**EXERCISE AIM:**
Please copy, exactly as written, the span from the first line below to the line that contains "Quantity (841, 456)", including both, and skip the pictures.

**RECORDS FOR THIS TASK:**
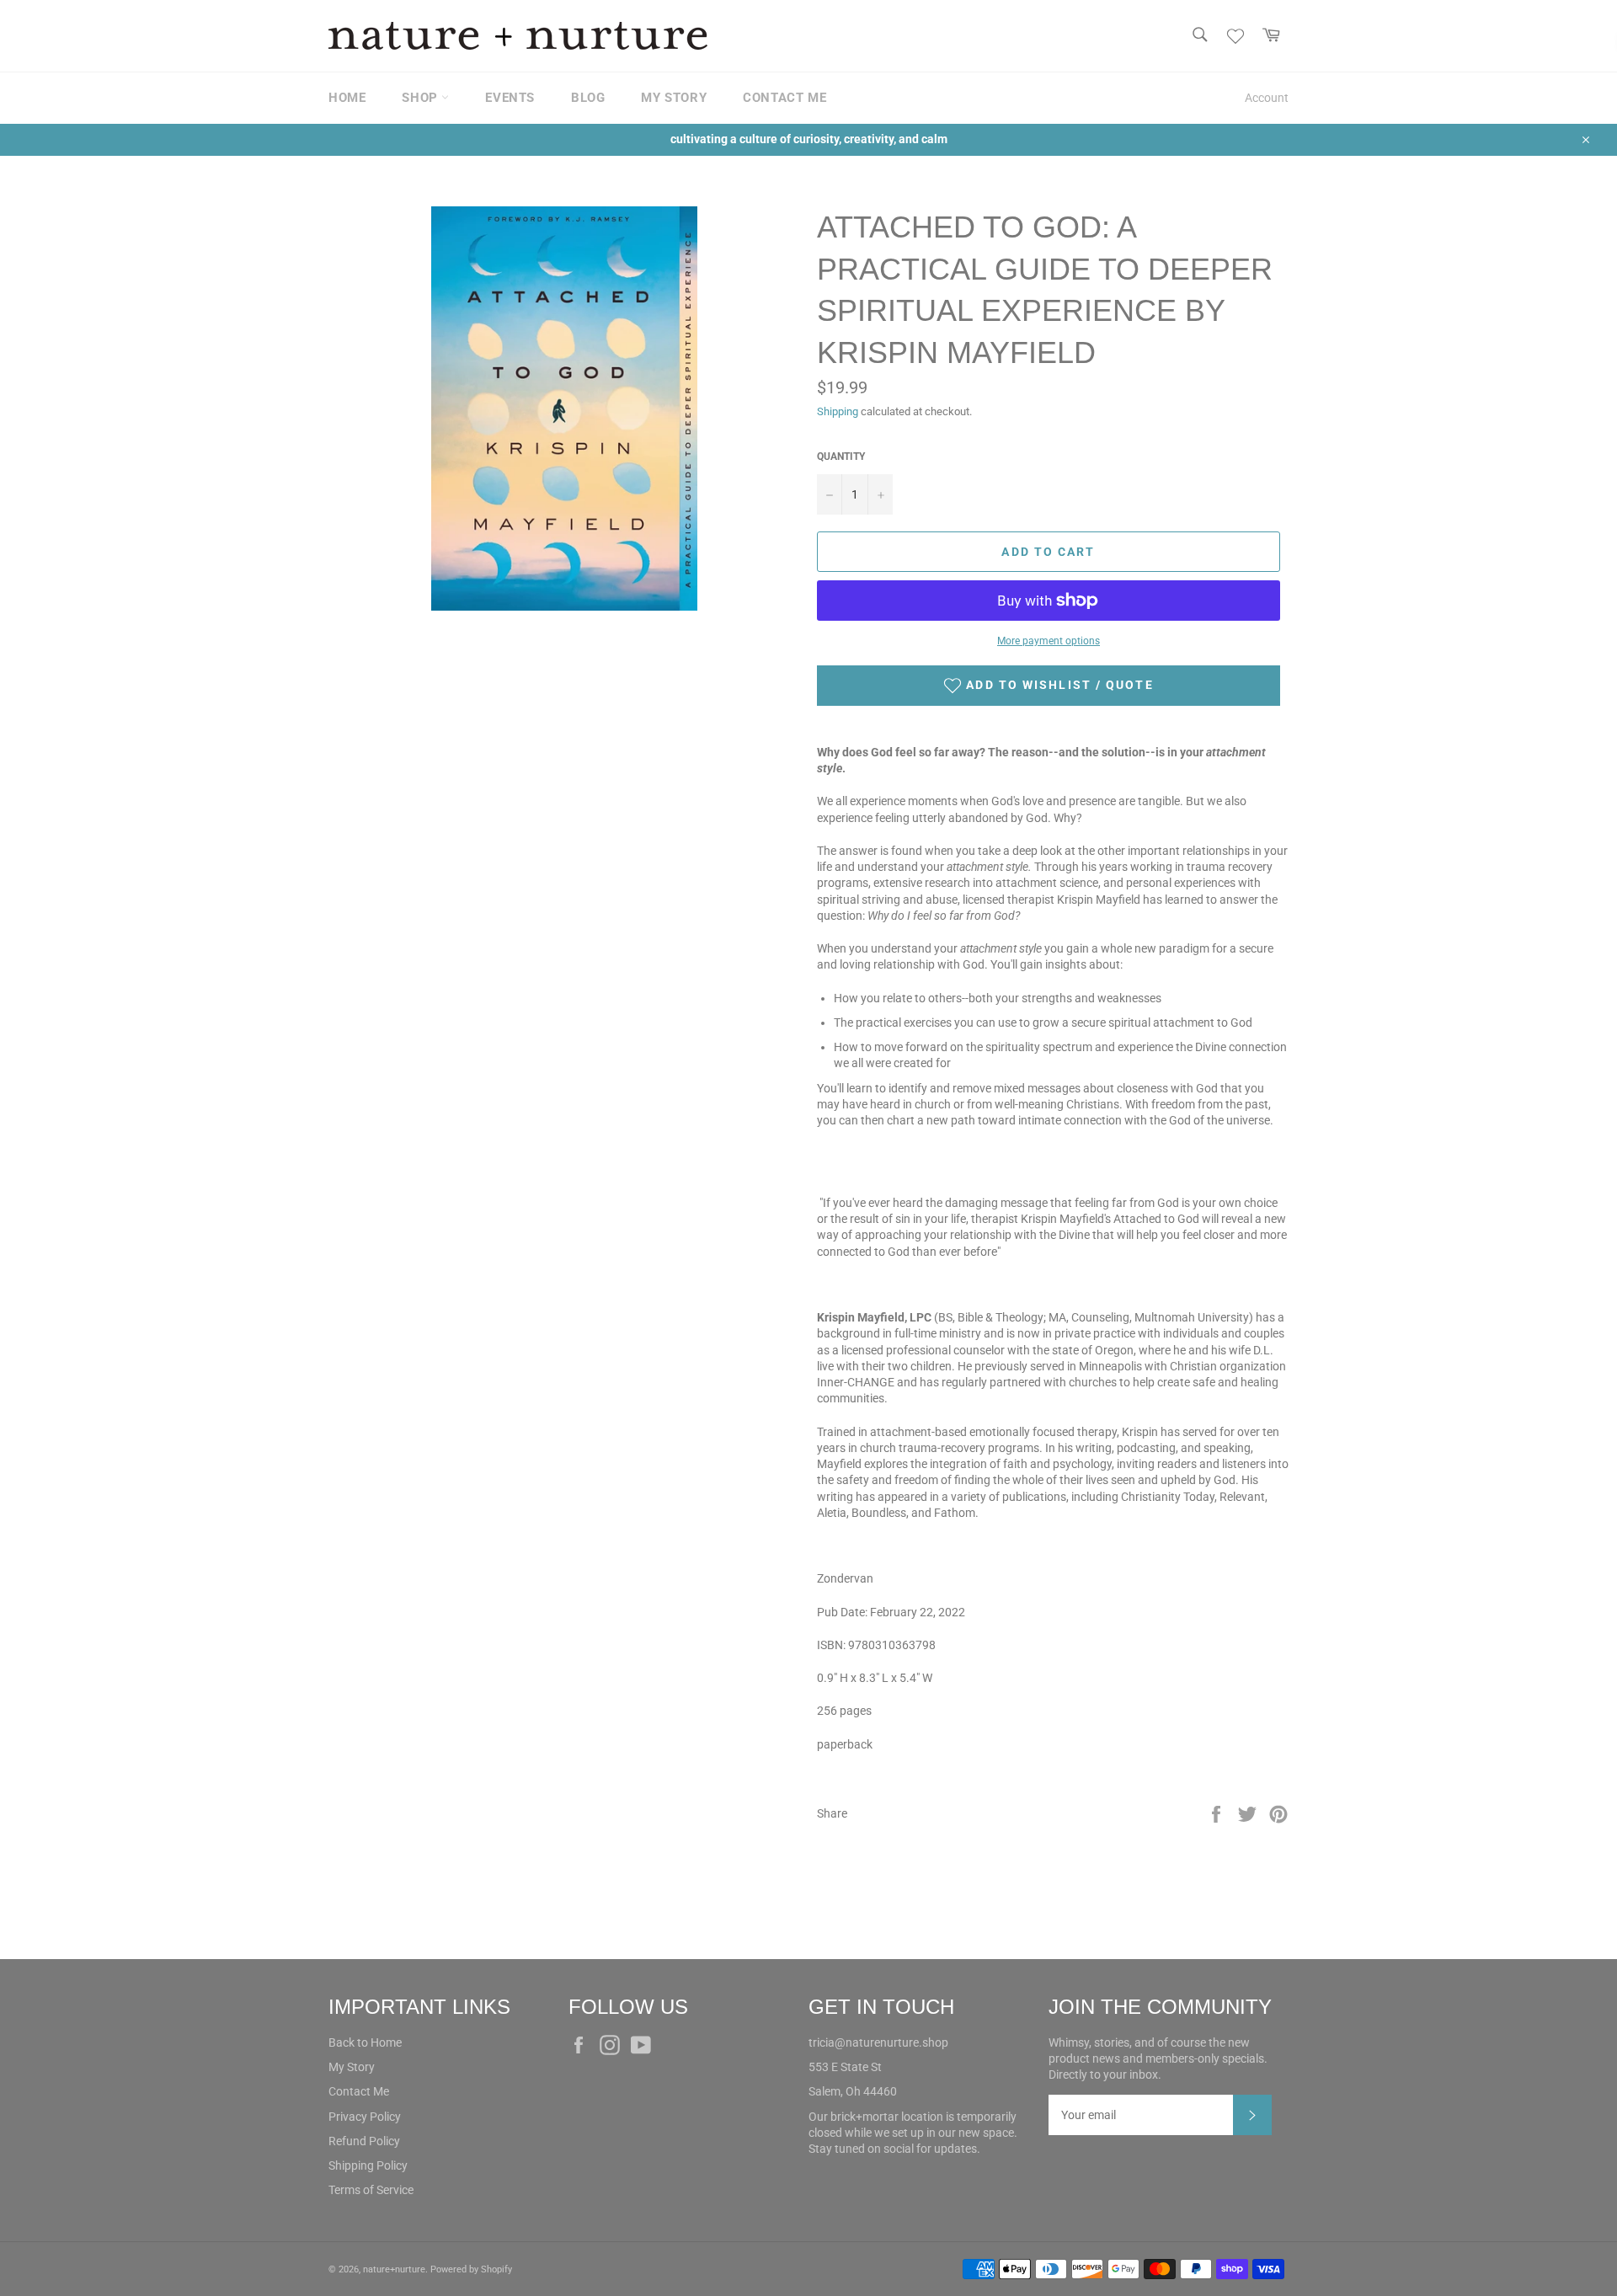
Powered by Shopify (471, 2269)
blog (588, 97)
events (510, 97)
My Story (351, 2067)
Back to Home (365, 2042)
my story (674, 97)
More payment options (1048, 641)
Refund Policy (364, 2141)
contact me (784, 97)
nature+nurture (394, 2269)
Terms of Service (371, 2190)
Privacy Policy (364, 2116)
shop (421, 97)
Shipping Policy (368, 2165)
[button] (1048, 685)
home (347, 97)
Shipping (837, 411)
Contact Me (358, 2091)
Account (1267, 97)
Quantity (841, 456)
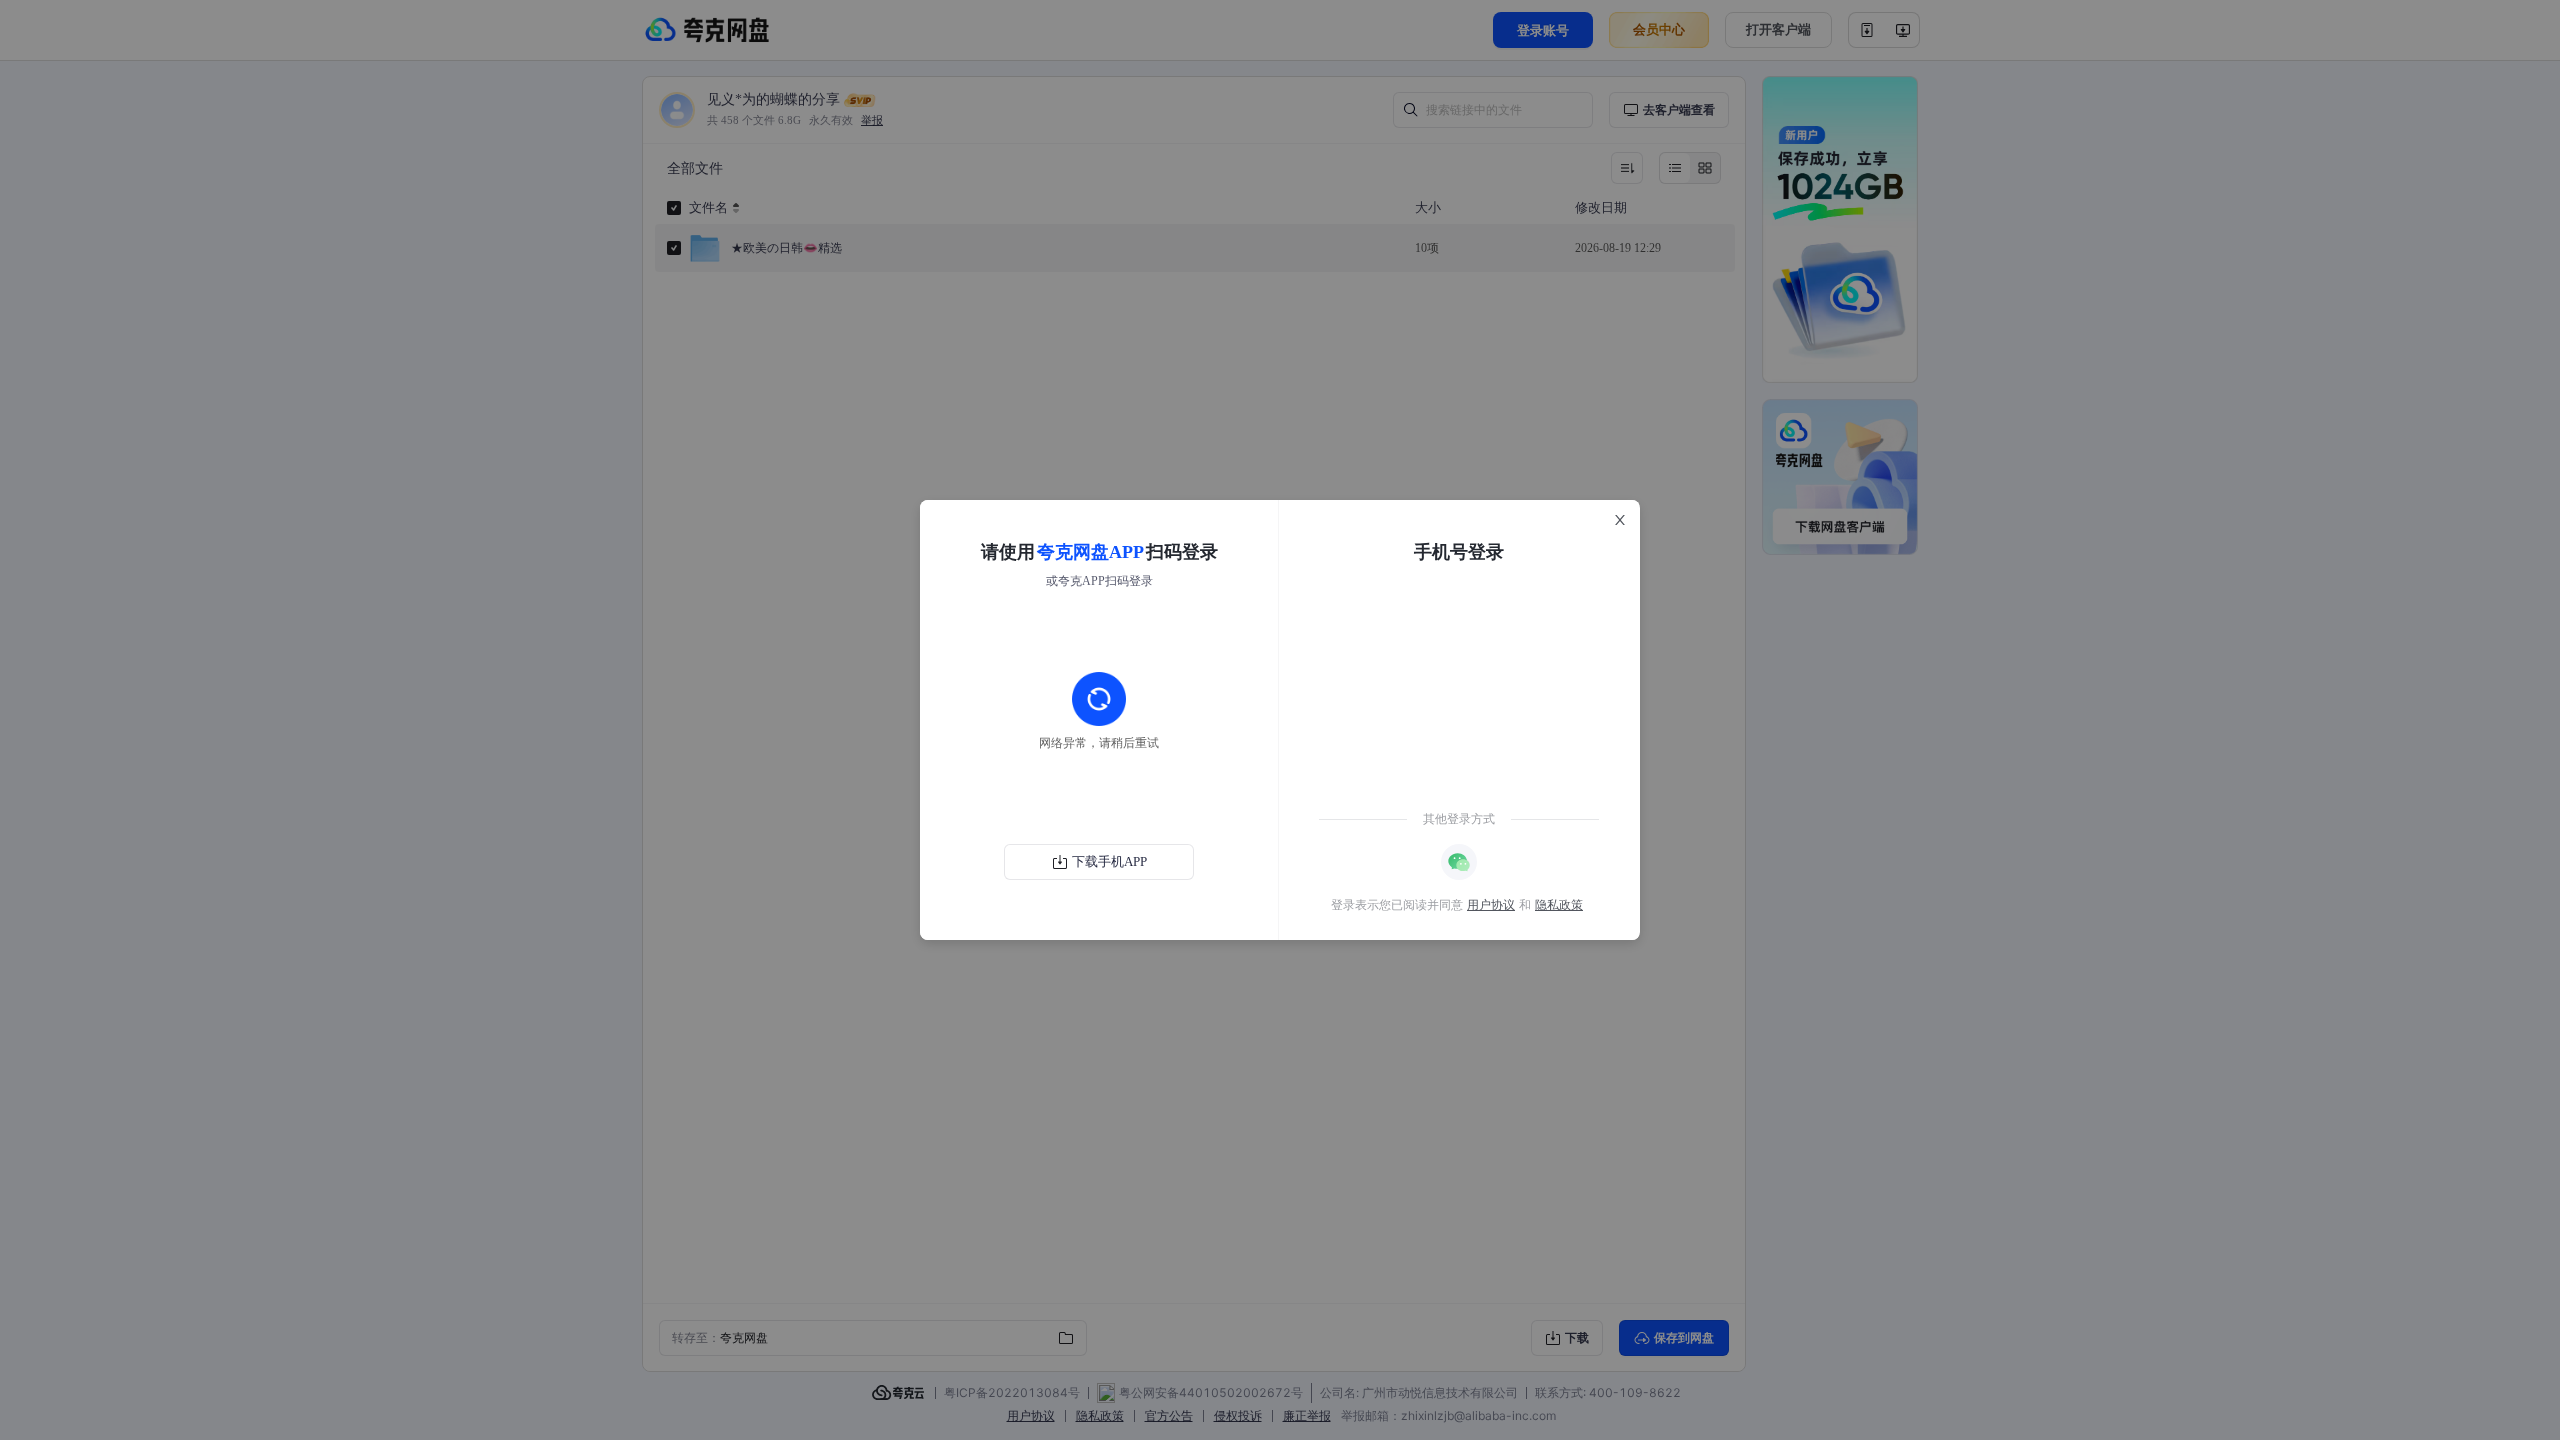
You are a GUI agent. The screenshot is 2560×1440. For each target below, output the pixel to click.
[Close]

**SOLVED PROBLEM:**
Powered by Shopify (471, 2269)
blog (588, 97)
events (510, 97)
My Story (351, 2067)
Back to Home (365, 2042)
my story (674, 97)
More payment options (1048, 641)
Refund Policy (364, 2141)
contact me (784, 97)
nature+nurture (394, 2269)
Terms of Service (371, 2190)
Privacy Policy (364, 2116)
shop (421, 97)
Shipping Policy (368, 2165)
[button] (1048, 685)
home (347, 97)
Shipping (837, 411)
Contact Me (358, 2091)
Account (1267, 97)
Quantity (841, 456)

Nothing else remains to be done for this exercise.